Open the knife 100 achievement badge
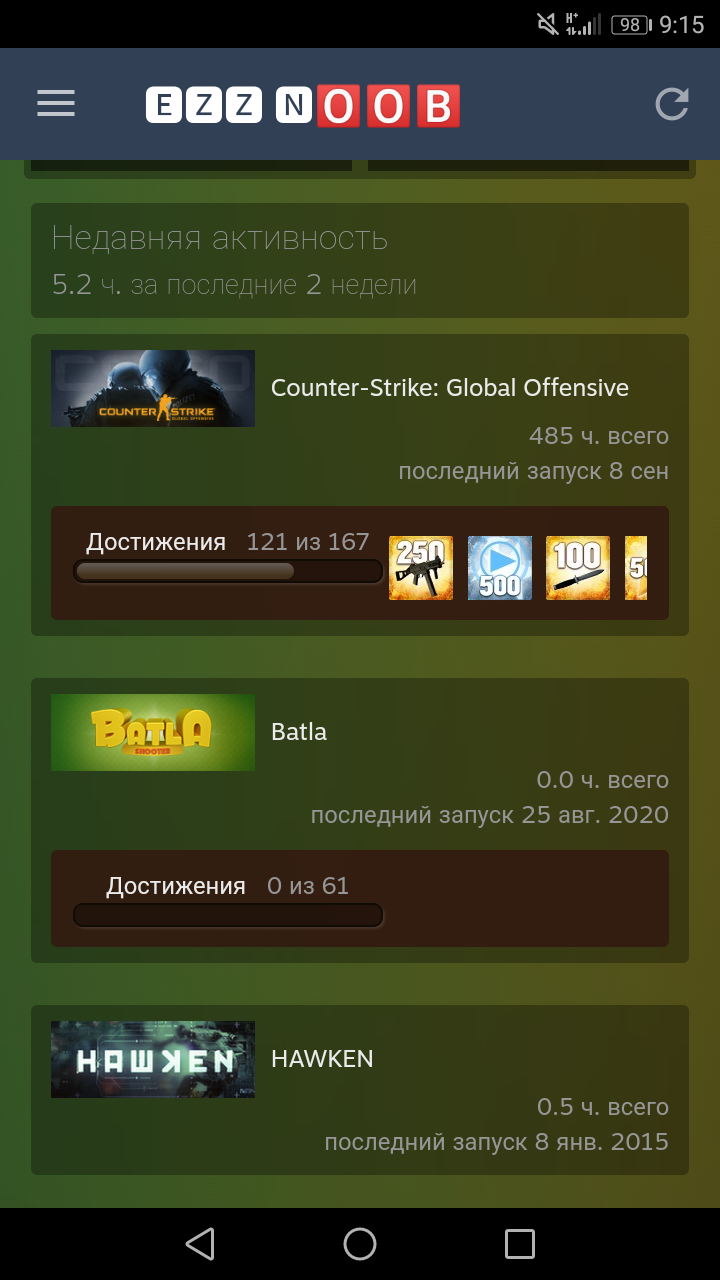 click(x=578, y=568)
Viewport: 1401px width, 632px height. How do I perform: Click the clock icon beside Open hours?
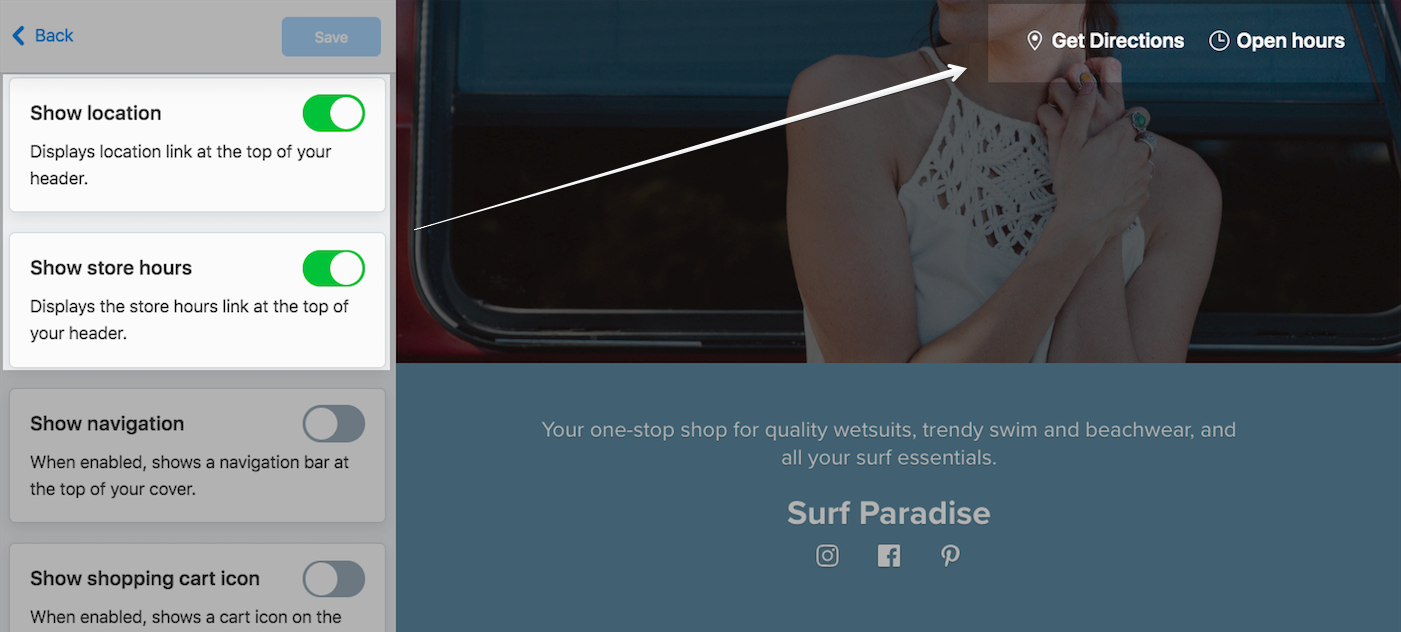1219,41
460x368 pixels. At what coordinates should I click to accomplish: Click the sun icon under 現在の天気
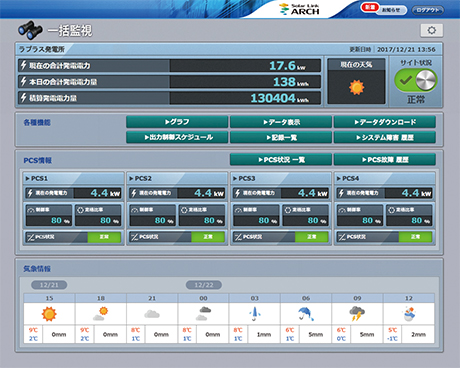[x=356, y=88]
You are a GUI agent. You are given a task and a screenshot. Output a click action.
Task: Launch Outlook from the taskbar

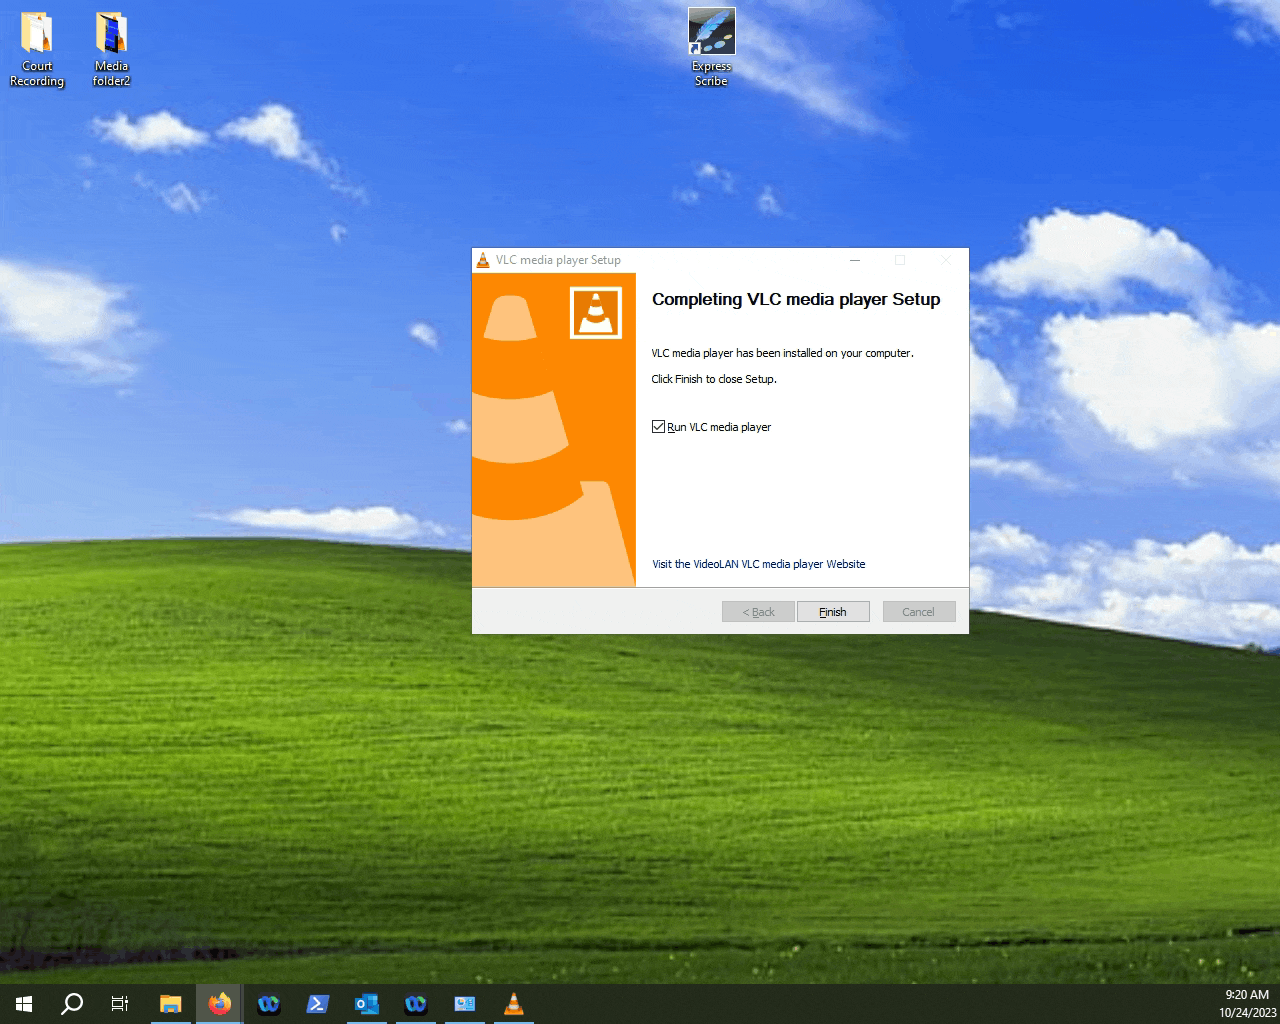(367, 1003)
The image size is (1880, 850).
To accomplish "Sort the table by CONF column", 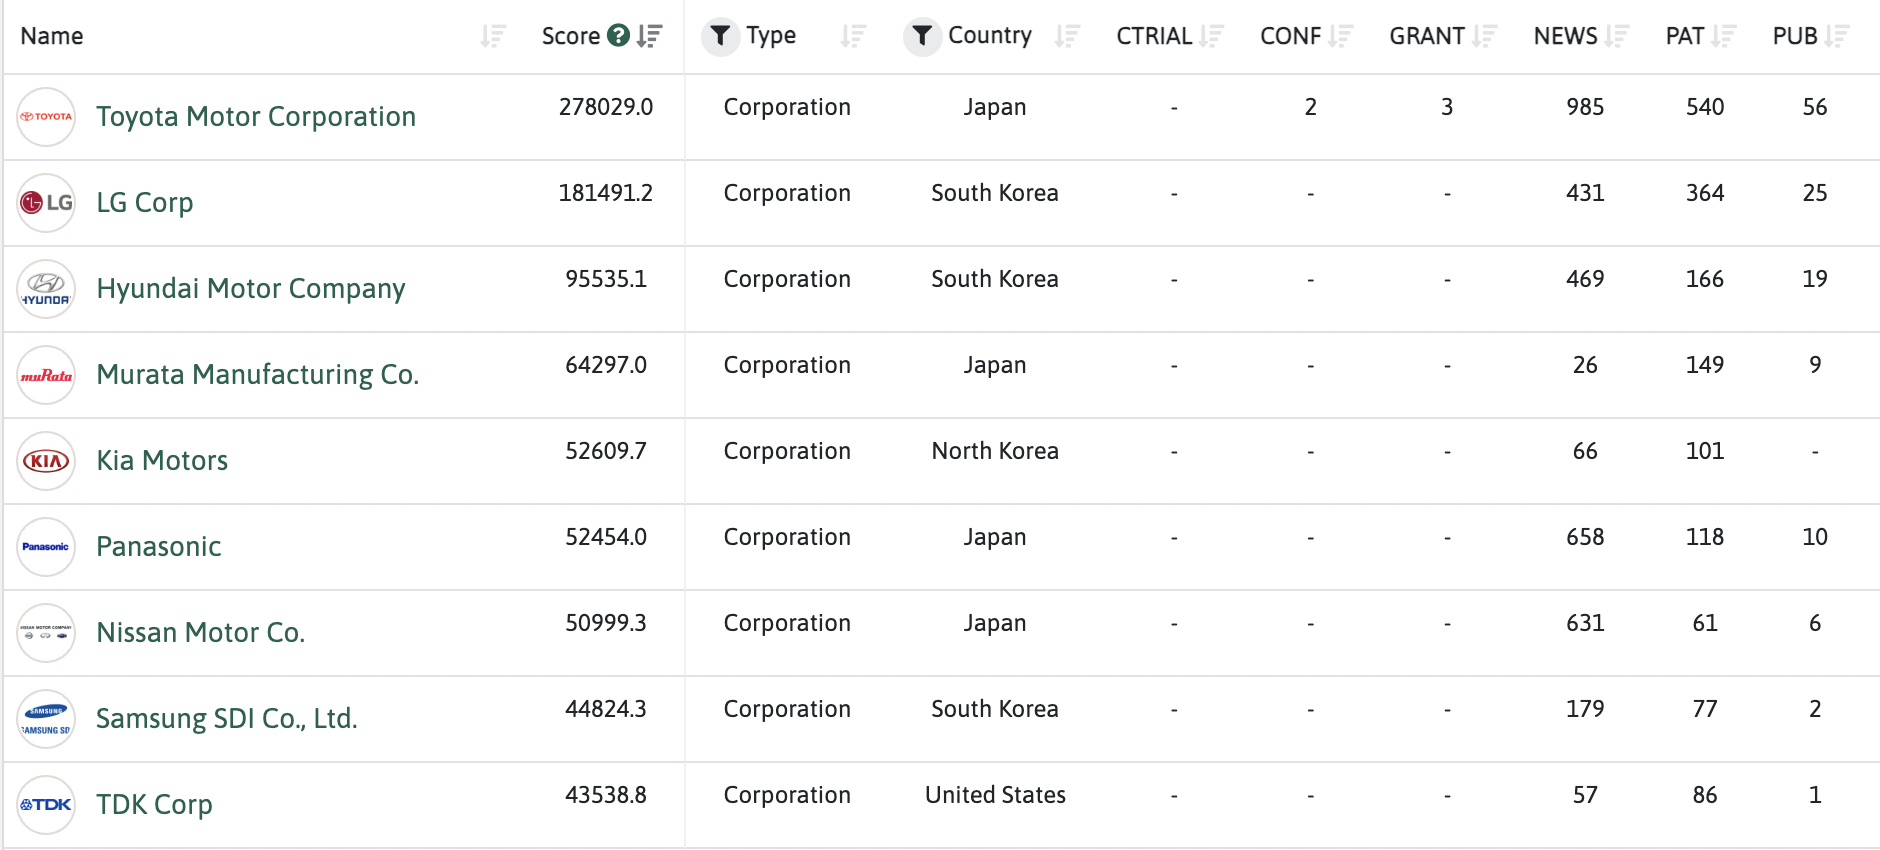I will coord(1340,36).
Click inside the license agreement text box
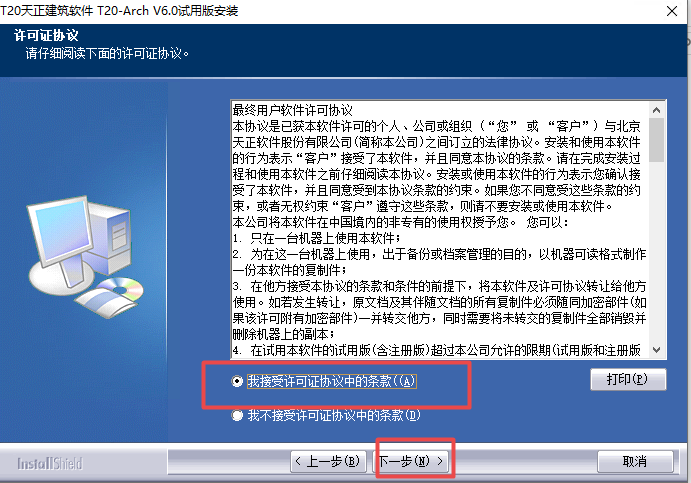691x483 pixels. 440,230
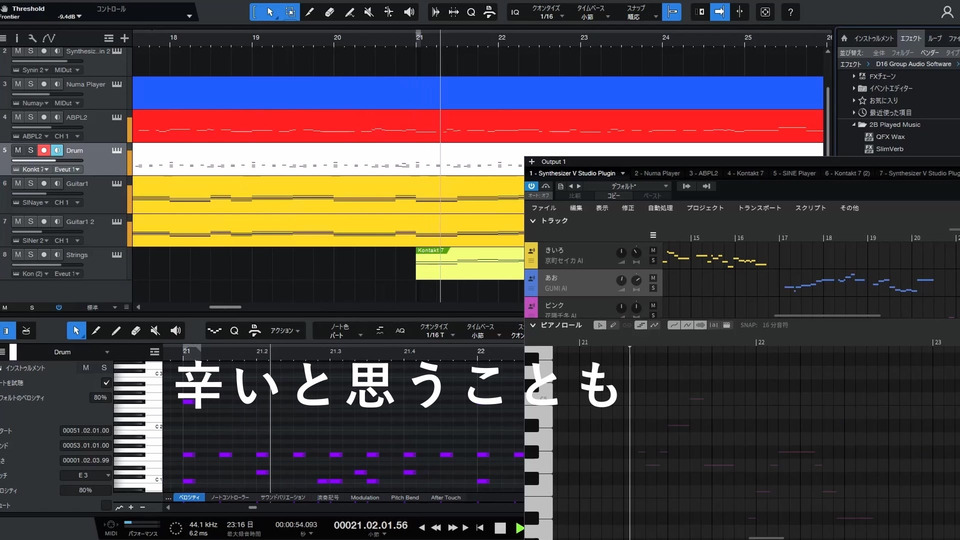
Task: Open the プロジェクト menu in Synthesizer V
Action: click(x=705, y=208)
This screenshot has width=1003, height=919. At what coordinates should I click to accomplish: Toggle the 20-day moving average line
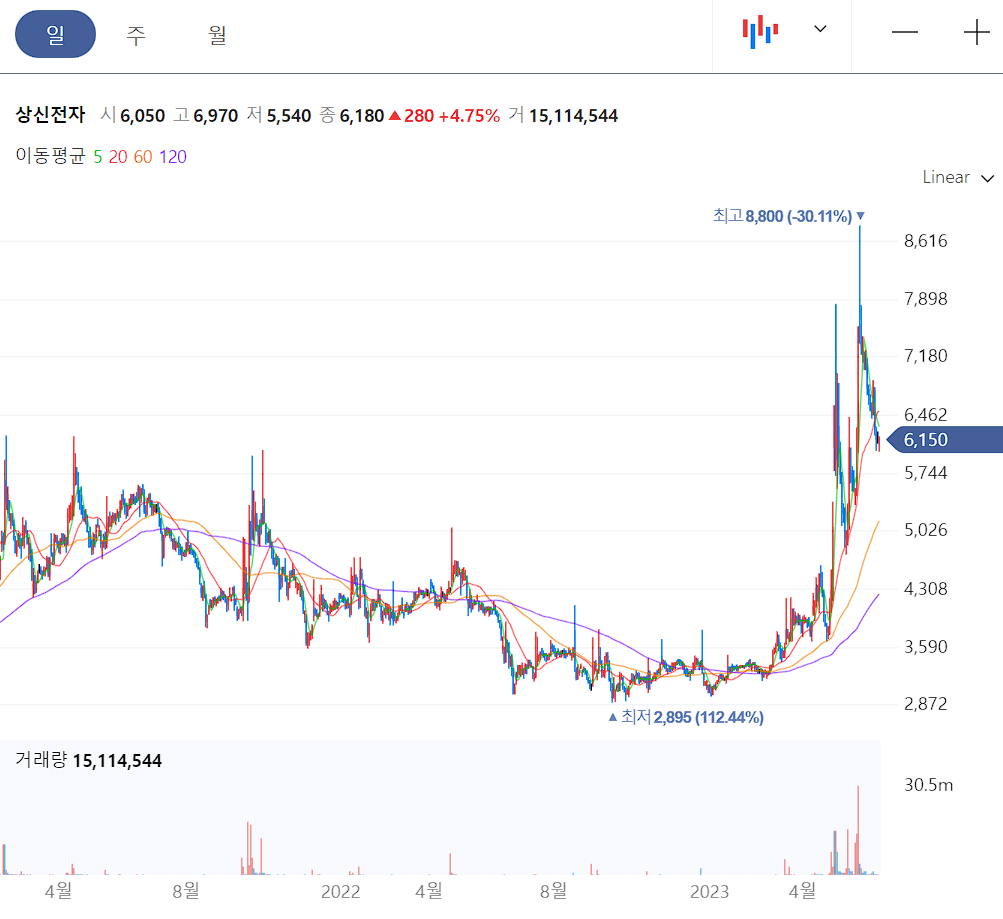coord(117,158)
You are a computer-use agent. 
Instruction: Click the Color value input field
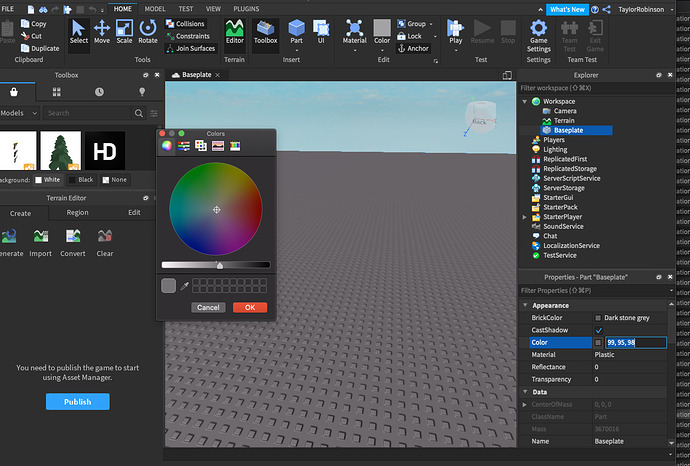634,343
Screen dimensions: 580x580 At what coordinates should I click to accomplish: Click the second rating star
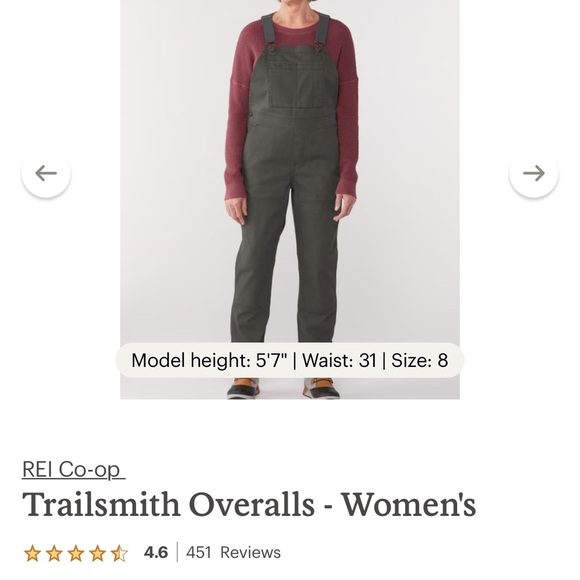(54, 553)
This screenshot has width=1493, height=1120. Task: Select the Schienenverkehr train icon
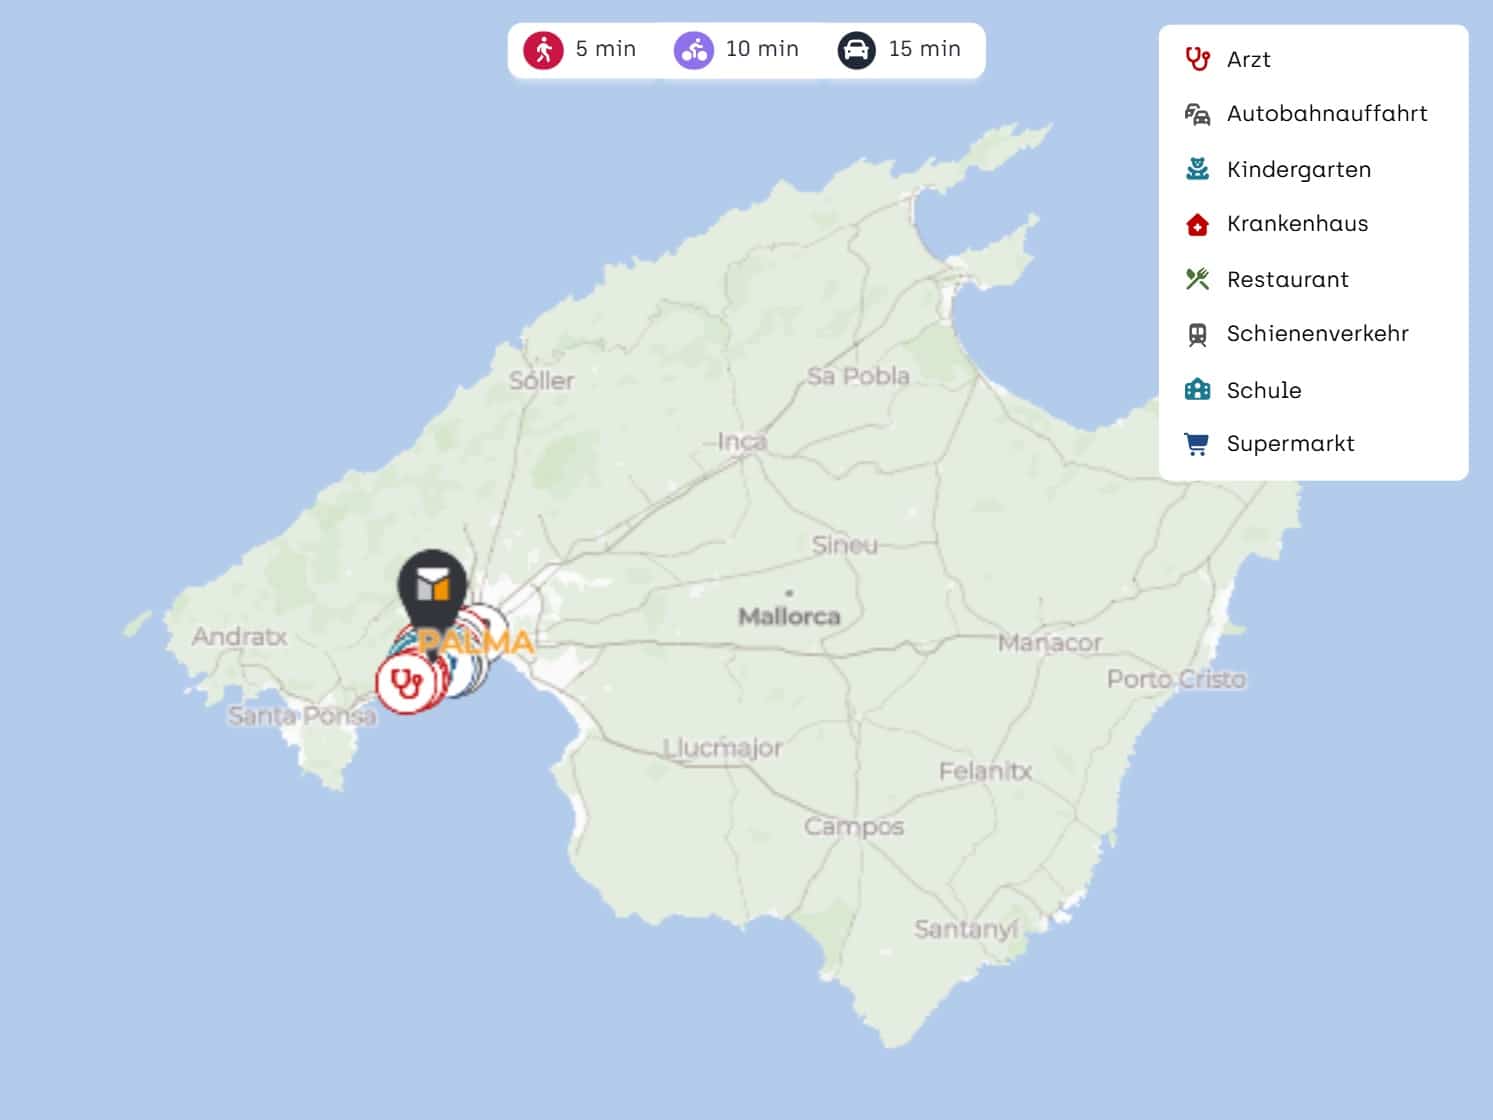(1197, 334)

---

WHAT THE EXERCISE ASKS: Reproduce word for word the lines from the line with "This screenshot has width=1493, height=1120." to the end of the entries above, both included, but leave the pictures out.

PROBLEM SOLUTION:
This screenshot has width=1493, height=1120. Task: Select the Schienenverkehr train icon
(1197, 334)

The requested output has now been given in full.